Google announced Gemini 3.5 Flash at Google I/O 2026 and made it generally available on May 19, 2026, as the API model gemini-3.5-flash.
What is the context window and output limit of Gemini 3.5 Flash?
It has a 1 million-token input context window and can produce up to about 64K output tokens. It accepts text, images, audio, video, and PDFs as input and returns text.

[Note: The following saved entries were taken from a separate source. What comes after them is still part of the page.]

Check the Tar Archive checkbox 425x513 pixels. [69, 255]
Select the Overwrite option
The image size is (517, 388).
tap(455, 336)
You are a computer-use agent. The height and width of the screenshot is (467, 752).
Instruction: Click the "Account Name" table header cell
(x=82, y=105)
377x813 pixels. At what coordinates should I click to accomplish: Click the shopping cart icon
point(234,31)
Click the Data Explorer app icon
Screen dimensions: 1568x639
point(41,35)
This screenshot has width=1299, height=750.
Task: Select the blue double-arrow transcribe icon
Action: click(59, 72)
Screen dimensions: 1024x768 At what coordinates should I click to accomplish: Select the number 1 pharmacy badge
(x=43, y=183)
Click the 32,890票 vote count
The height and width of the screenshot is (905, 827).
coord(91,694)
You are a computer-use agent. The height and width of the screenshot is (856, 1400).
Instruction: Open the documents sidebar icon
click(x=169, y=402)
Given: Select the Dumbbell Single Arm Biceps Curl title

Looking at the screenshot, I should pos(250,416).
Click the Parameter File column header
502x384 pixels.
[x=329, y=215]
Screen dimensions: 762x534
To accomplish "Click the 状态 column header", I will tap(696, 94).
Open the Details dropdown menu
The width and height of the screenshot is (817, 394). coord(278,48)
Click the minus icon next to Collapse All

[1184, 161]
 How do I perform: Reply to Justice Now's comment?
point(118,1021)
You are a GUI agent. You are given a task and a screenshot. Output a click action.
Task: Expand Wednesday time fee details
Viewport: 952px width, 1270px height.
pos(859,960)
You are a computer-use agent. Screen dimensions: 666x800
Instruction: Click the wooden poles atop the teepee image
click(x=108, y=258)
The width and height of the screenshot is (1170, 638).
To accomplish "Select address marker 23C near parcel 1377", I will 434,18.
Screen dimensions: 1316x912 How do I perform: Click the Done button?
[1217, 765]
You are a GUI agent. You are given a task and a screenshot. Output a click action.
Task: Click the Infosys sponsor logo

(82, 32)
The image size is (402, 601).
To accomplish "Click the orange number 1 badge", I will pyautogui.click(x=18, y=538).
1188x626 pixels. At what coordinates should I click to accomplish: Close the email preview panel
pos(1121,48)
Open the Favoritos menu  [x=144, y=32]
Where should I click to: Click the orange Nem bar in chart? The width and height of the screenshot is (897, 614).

How much does Gemini 3.5 Flash cost?
On the paid tier it is $1.50 per 1M input tokens and $9.00 per 1M output tokens (output includes thinking tokens), with cached input at $0.15 per 1M tokens. A free tier with usage limits is also available.
How does Gemini 3.5 Flash compare to Gemini 3.1 Pro?
It is the first Flash-tier model to beat a previous Pro tier on Google's published benchmarks, outperforming Gemini 3.1 Pro on Terminal-Bench 2.1, MCP Atlas, and Finance Agent v2 while running roughly four times faster.